==== Given passage ====

# Azathioprine and Side Effects - Please help



## Jan (Aug 26, 2010)

Hi Everyone,

I started on Azathioprine last Thursday so I was due to up my doseage today but haven't.

The side effects have just hit me like a train.  I have nausea, dizziness and the runs like you wouldn't believe.  Literally in the last half an hour I feel like I've been hit by a train and I want to just go home to bed.

My question is - how long is this going to last and has anyone any tips for getting through it?

Thank you all in anticipation of your help.

Jan x


----------



## Rebecca85 (Aug 26, 2010)

I'm afraid I can't offer you any advice, but I can offer my sympathy! I took my first dose this morning (I have 50mg tablets so just took one to start) and I am feeling pretty queasy now. So please, does anyone have any advice???


----------



## MapleLeafGirl (Aug 26, 2010)

For me, I had some nausea and dizziness as well as extreme fatigue for the first couple of months and then nothing.  It did get progressively better.  I am now happy to say that I am side effect free.  Taking it with food helps and as late in the day as possible.  Make sure you keep up with your blood work as that will tell your doctor if there is something more serious happening.  If you are really concerned, I would give your doctor a call.


----------



## Astra (Aug 26, 2010)

Sorry girls, can't help with this only to say I will never take it again!
It's toxic!

==== Extracted entries ====

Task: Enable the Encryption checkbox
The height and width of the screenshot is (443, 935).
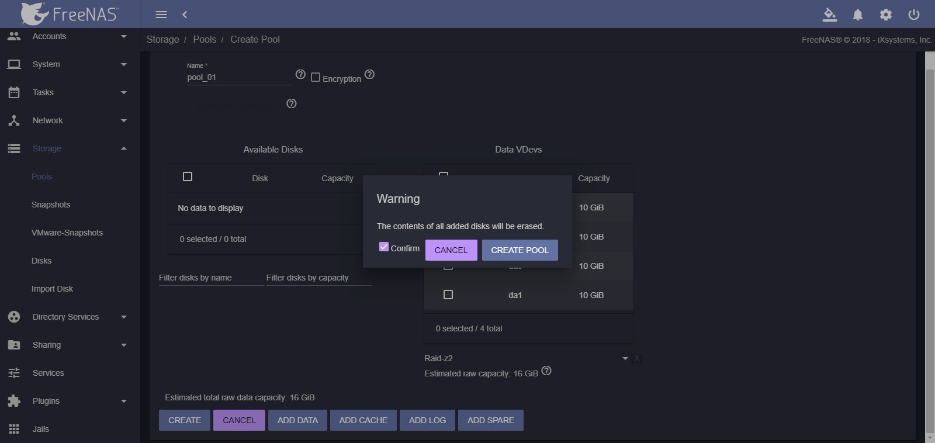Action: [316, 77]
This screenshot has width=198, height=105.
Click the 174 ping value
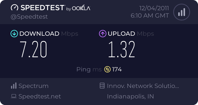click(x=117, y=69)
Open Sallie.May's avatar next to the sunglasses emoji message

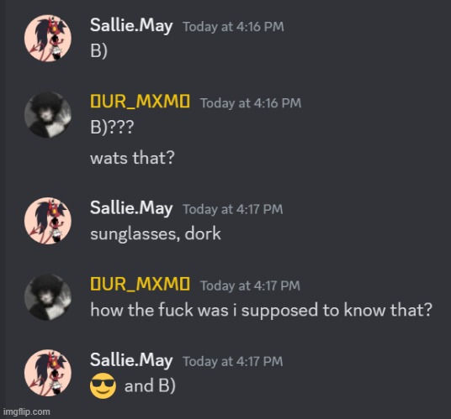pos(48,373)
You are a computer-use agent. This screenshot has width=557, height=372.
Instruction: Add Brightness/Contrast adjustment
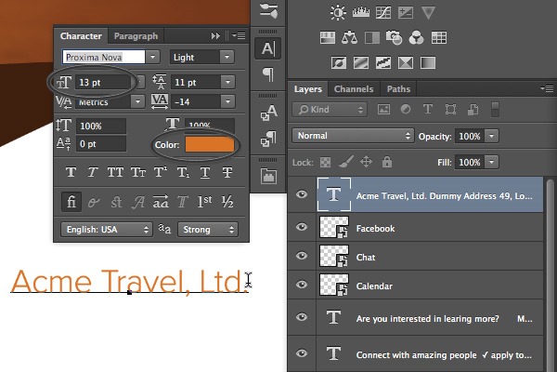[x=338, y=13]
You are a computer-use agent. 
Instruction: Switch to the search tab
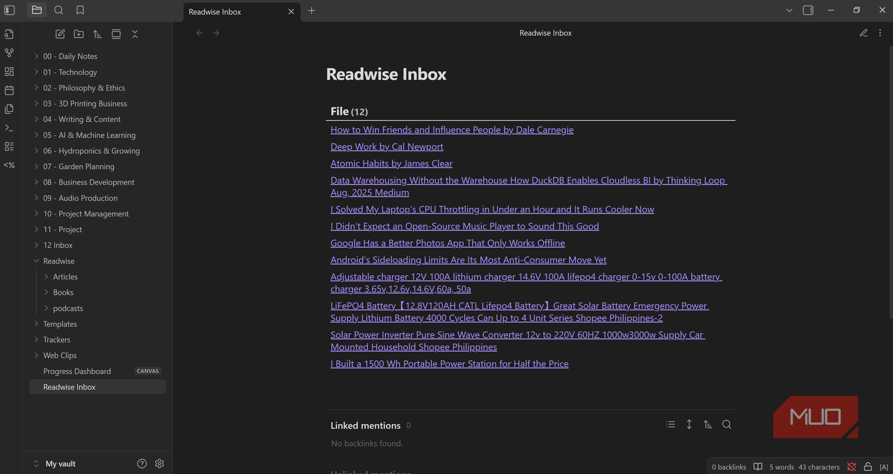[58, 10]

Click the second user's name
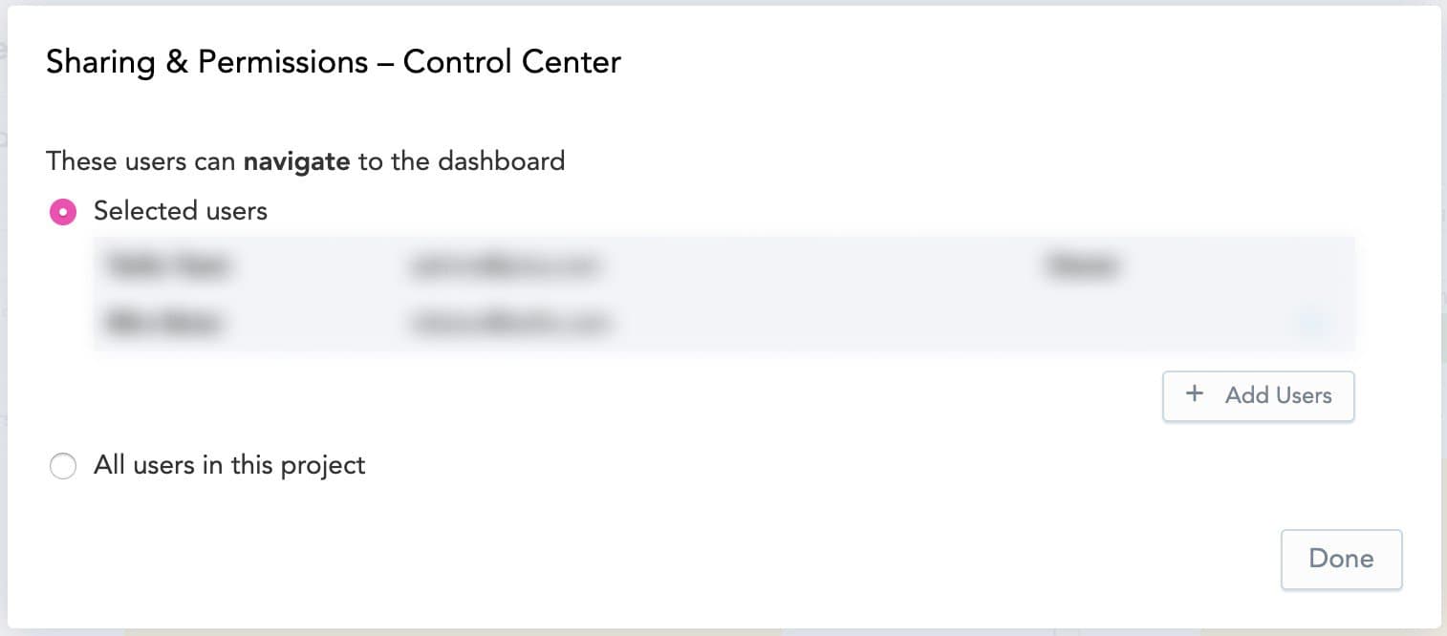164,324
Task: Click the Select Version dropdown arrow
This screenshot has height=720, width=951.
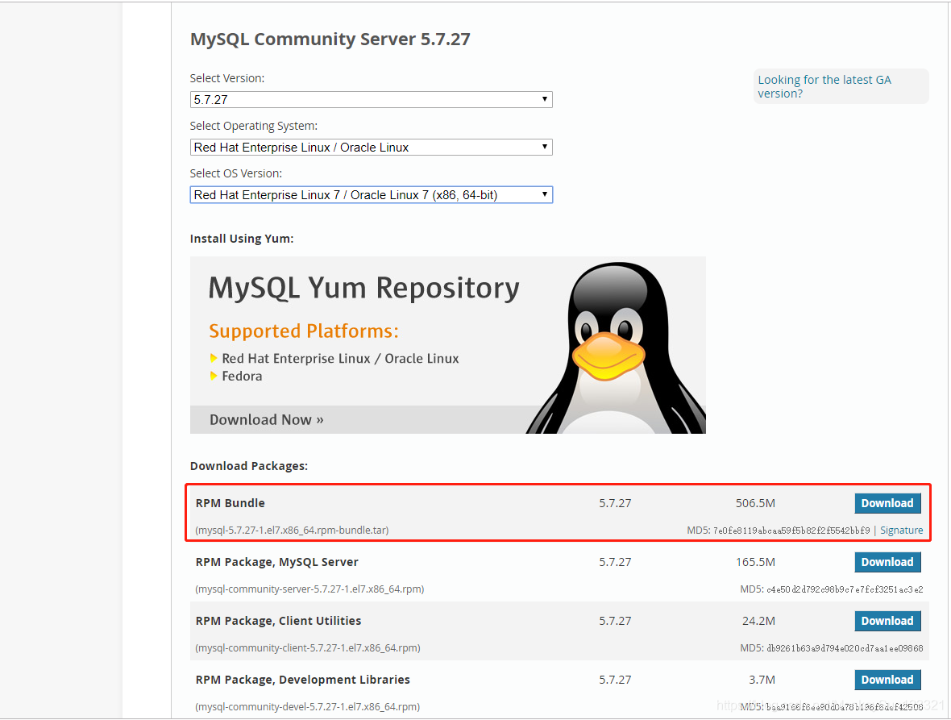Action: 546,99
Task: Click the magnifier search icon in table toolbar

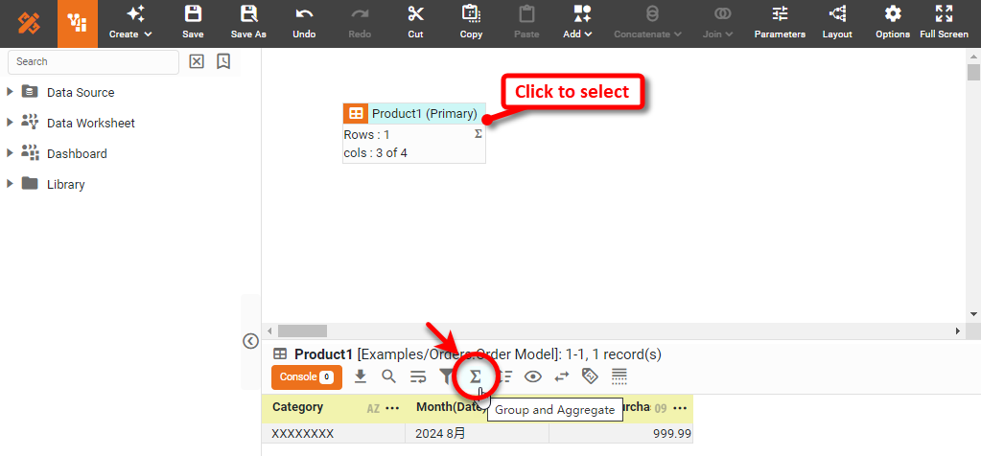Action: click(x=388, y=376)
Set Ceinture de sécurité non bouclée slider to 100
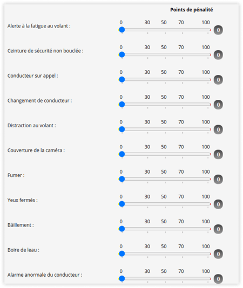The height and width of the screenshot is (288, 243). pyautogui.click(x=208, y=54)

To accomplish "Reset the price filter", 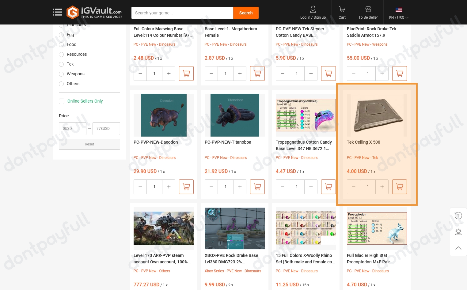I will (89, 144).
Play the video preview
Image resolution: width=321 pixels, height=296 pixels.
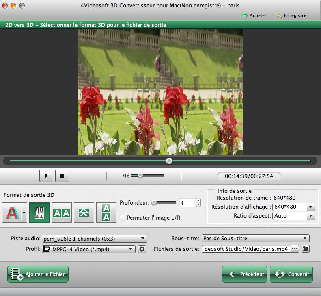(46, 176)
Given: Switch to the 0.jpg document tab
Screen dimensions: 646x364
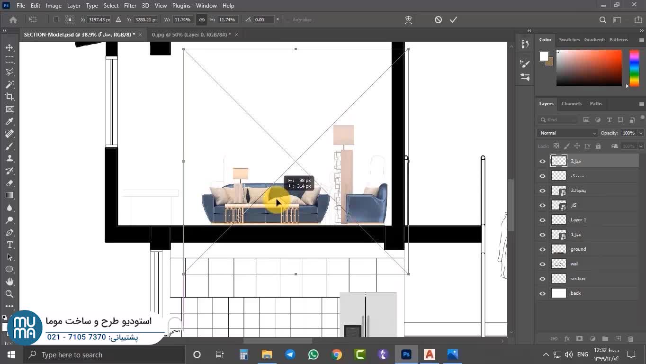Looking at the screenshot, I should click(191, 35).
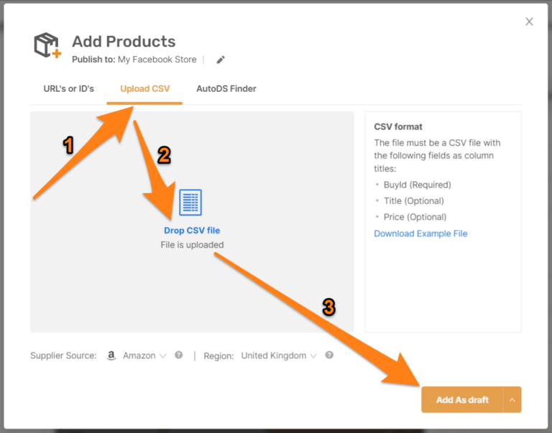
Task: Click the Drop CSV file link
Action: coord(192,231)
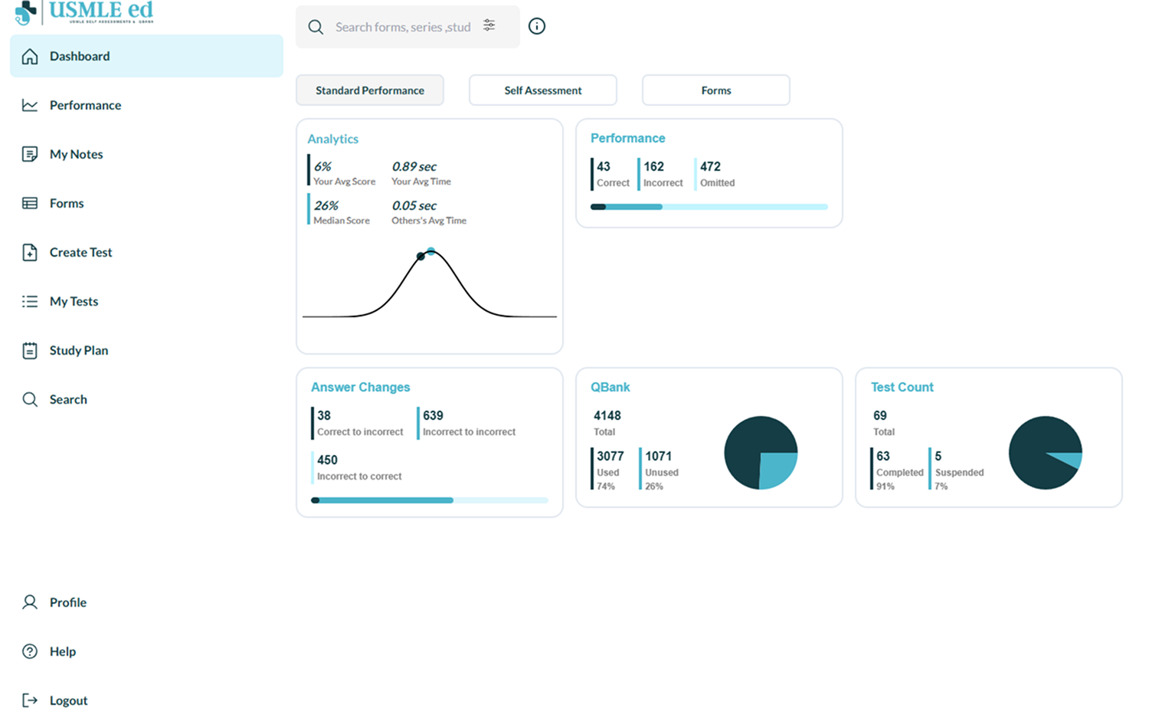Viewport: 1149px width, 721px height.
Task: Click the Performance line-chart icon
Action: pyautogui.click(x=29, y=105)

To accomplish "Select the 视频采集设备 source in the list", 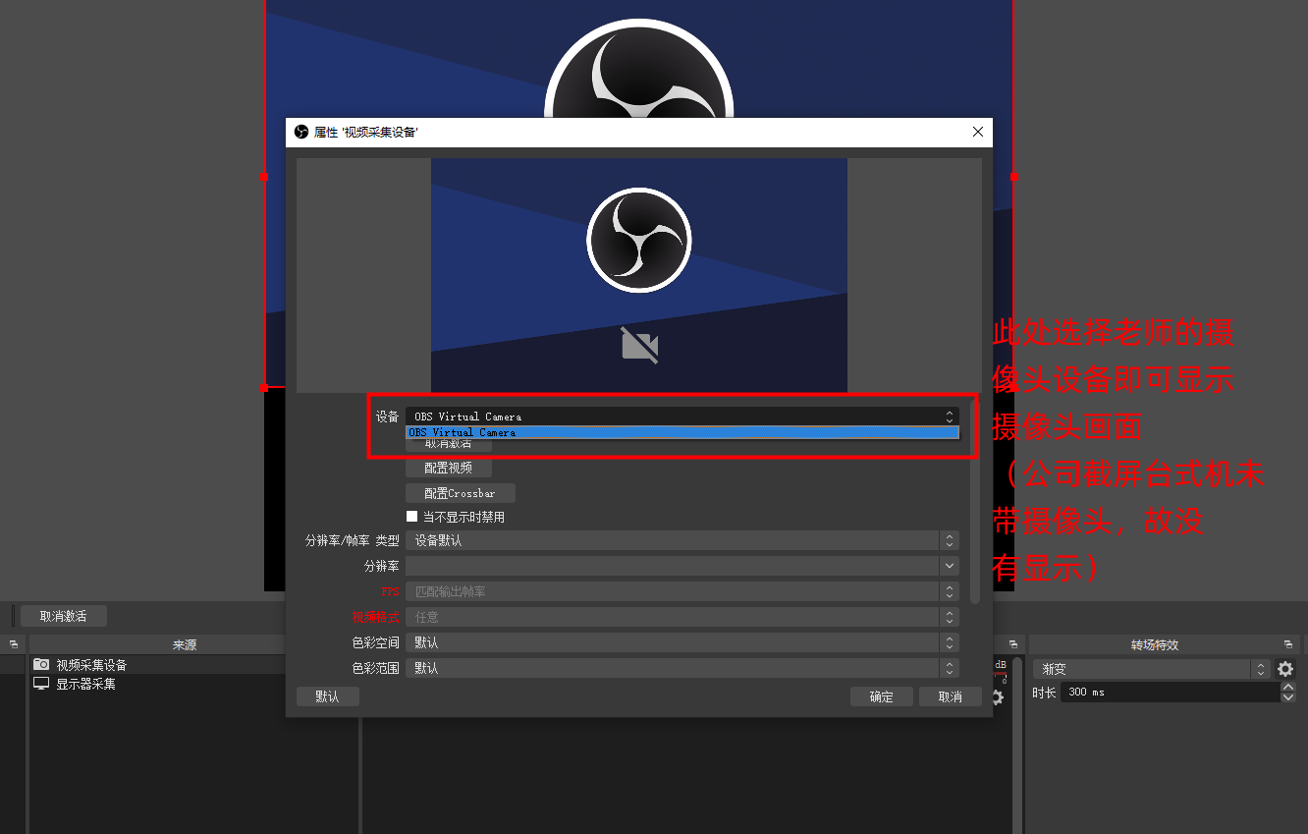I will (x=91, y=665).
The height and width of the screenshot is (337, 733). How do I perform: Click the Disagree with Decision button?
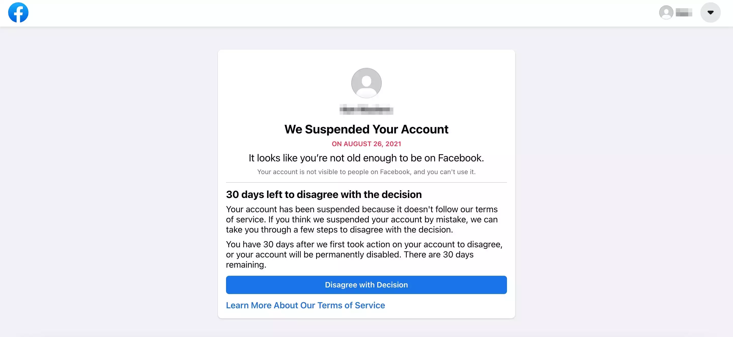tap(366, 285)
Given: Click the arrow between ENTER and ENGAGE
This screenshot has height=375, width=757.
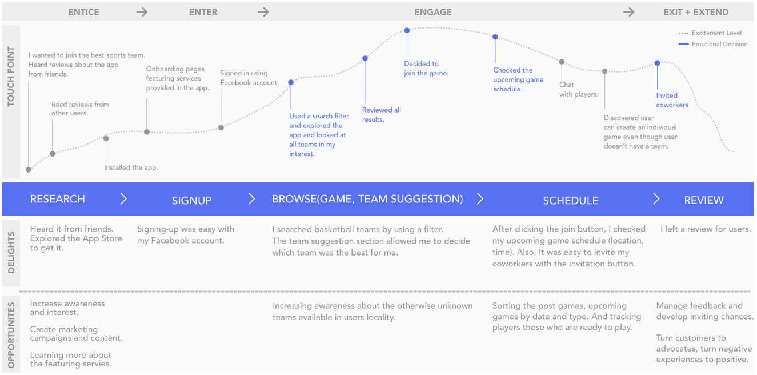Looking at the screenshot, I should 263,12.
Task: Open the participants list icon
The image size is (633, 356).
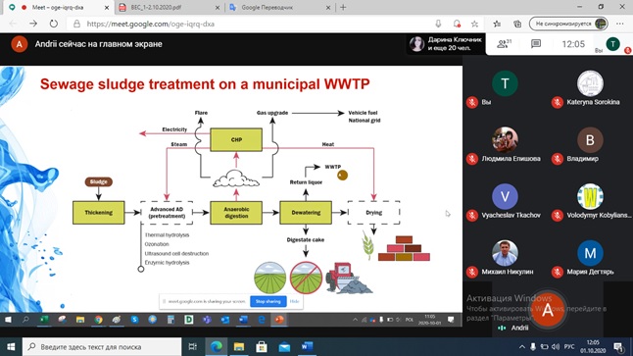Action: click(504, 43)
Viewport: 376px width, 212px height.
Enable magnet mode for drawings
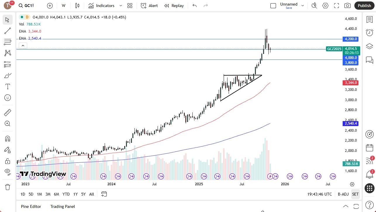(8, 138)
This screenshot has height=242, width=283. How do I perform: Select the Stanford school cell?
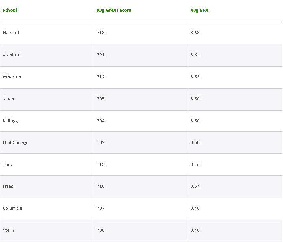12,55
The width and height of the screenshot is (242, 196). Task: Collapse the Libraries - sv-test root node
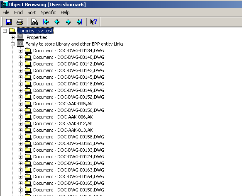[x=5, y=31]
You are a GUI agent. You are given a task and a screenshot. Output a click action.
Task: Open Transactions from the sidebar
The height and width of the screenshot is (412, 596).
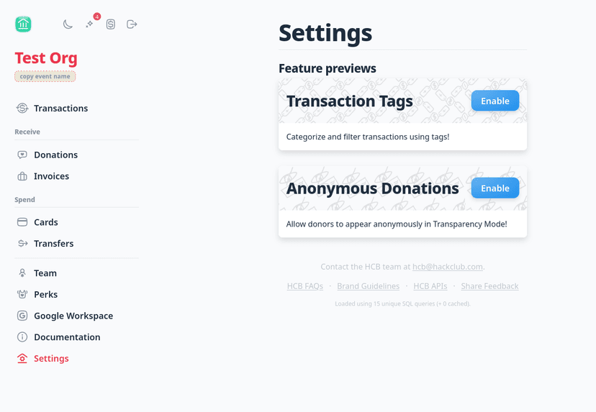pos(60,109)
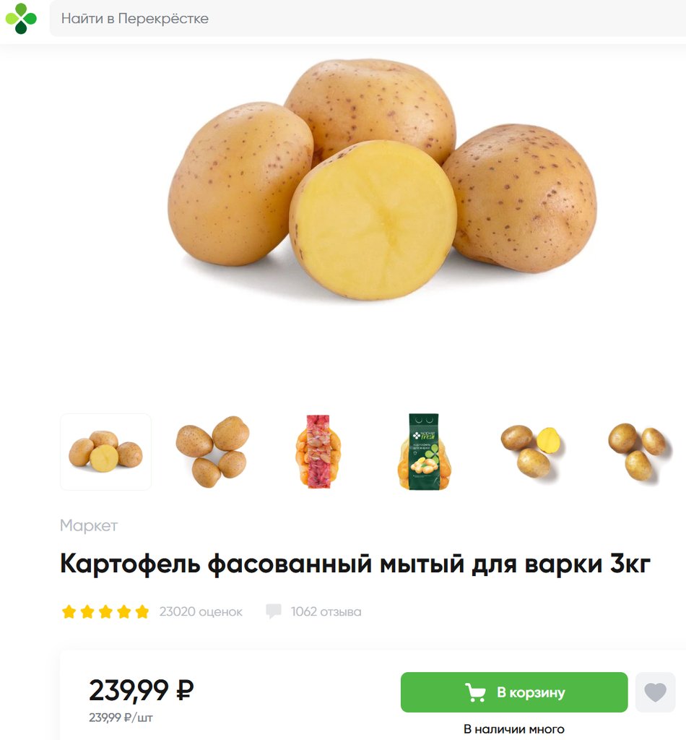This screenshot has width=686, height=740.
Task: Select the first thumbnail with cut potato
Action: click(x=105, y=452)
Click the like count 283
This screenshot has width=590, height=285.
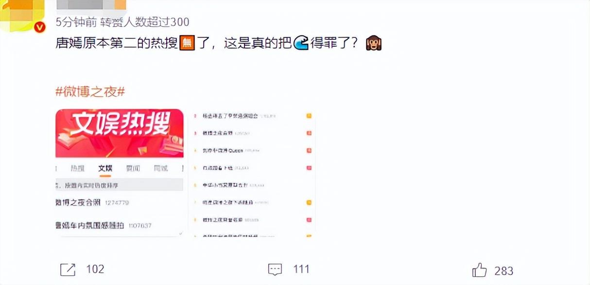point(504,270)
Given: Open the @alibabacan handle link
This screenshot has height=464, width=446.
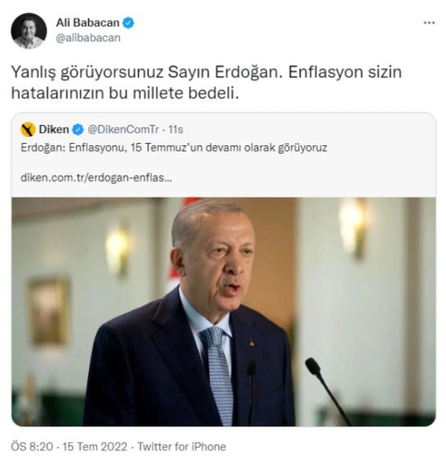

====

Task brief
Reproduce word for word the part of the azathioprine side-effects thread starting at "Thank you all" and ending at "have any advice???".

Answer section
Thank you all in anticipation of your help.

Jan x


----------



## Rebecca85 (Aug 26, 2010)

I'm afraid I can't offer you any advice, but I can offer my sympathy! I took my first dose this morning (I have 50mg tablets so just took one to start) and I am feeling pretty queasy now. So please, does anyone have any advice???